In June 2008, a month into the design process, the building’s grand architectural gesture was nearly scrapped. The atrium, a dramatic skylighted void, visually unites the three floors; without it, the place is just a spec office in bows. With early input from Tocci’s senior cost estimator, everyone agreed to junk some of the more complex (and pricey) proposals for the atrium. That left a smaller option. Massed into the Kahn room at the old office, Bernstein, the design team, and several employees anatomized stills of the atrium, ultimately ruling that its humble size didn’t justify additional outlay. They broke for lunch. Dining with another Autodesk executive, Bernstein complained that the project was about to lose its marquee feature. Meanwhile, Klein uploaded one of the atrium’s 80-plus-megabyte Revit files to his laptop, which included a virtual-walk-through tool. When Bernstein returned to the meeting, Klein was projecting a 3-D view of the building onto a white screen. He led his audience through the main entrance, into the lobby, behind the first-floor reception counter, where they peered up into the void, and onto the third floor, where they gazed at the lobby below. Live in 3-D, the atrium looked plenty generous. “It showed what we really would see as opposed to what we might see,” Klein says. “That sealed it.” The atrium, everyone concurred, was worth saving. It was a triumph of technology, and the mutual decision-making it helped make possible.

Architects followed Autodesk into the first digital revolution, when the company released AutoCAD 27 years ago. Will they follow it down Trapelo Road? “I don’t know,” Bernstein says, when asked if IPD will appeal to the Rem Koolhaases of the world. “As someone who worked as a design manager for a starchitect”—Pelli—“I wonder whether pride of authorship will let this work. Architects, whether starchitects or not, need to understand what IPD means. Under this construct, they can work together. It does change the design process, and if you take it to a logical extreme, it’s not in the best interest of the profession. There’s a need for architects and a need for construction managers. But there are opportunities where collaboration gives you a much better result.”

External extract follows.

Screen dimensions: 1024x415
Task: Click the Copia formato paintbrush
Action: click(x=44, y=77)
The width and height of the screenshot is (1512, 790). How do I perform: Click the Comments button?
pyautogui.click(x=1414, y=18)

Even for Trapelo Road, some of the old complications arose. A dispute over money was kicked over to higher-ups, after project managers failed to settle the issue unanimously. Kling-Stubbins is obviously somewhat uncomfortable talking about the issue. “I don’t know how much I should go into,” Leary says uneasily, before presenting a self-described “sanitized version.” One is left to wonder if, for all the feel-good talk about collaboration, IPD is enough to overcome human nature.

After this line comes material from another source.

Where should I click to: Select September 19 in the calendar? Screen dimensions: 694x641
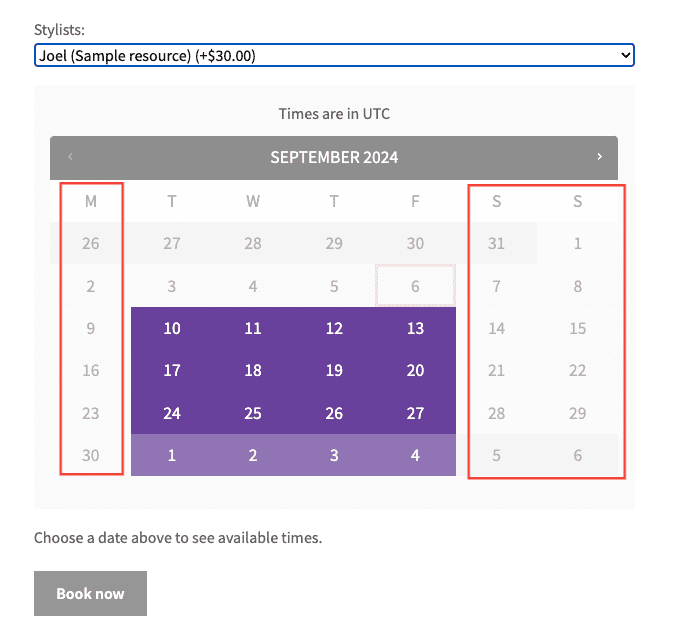[334, 370]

These are provisional times for architects. Autodesk certainly isn’t immune. (It has whittled down its architecture, engineering, and construction headquarters to 175 employees, and in this sense, the new office has one gaping inefficiency: the place isn’t anywhere near capacity.) The economy, of course, will rebound. Bernstein has a pet theory—call it a knack for guessing, improved by experience—that major developments in architectural practice follow recessions. Through the 1970s, most buildings sprung from the traditional design-bid-build model, but high interest rates at the tag end of the decade spawned an entire industry around quick-fire construction projects; thus was born the construction manager. Soaring liability insurance in the mid-’80s panicked the market, popularizing design-build, which centralizes accountability in a single person or company. Bernstein believes that the current recession, coupled with freshly available digital tools, provides the necessary backdrop for yet another transformation in the process of designing and constructing buildings. The dust is still settling on Wall Street, and it’s only a matter of time before it buries the ghost of Latrobe. “This is a harbinger of things to come,” Simpson says. “Five years from now, people will look back and say, ‘Remember that thing Autodesk did in Waltham?’ We’re making it safe to take risks.”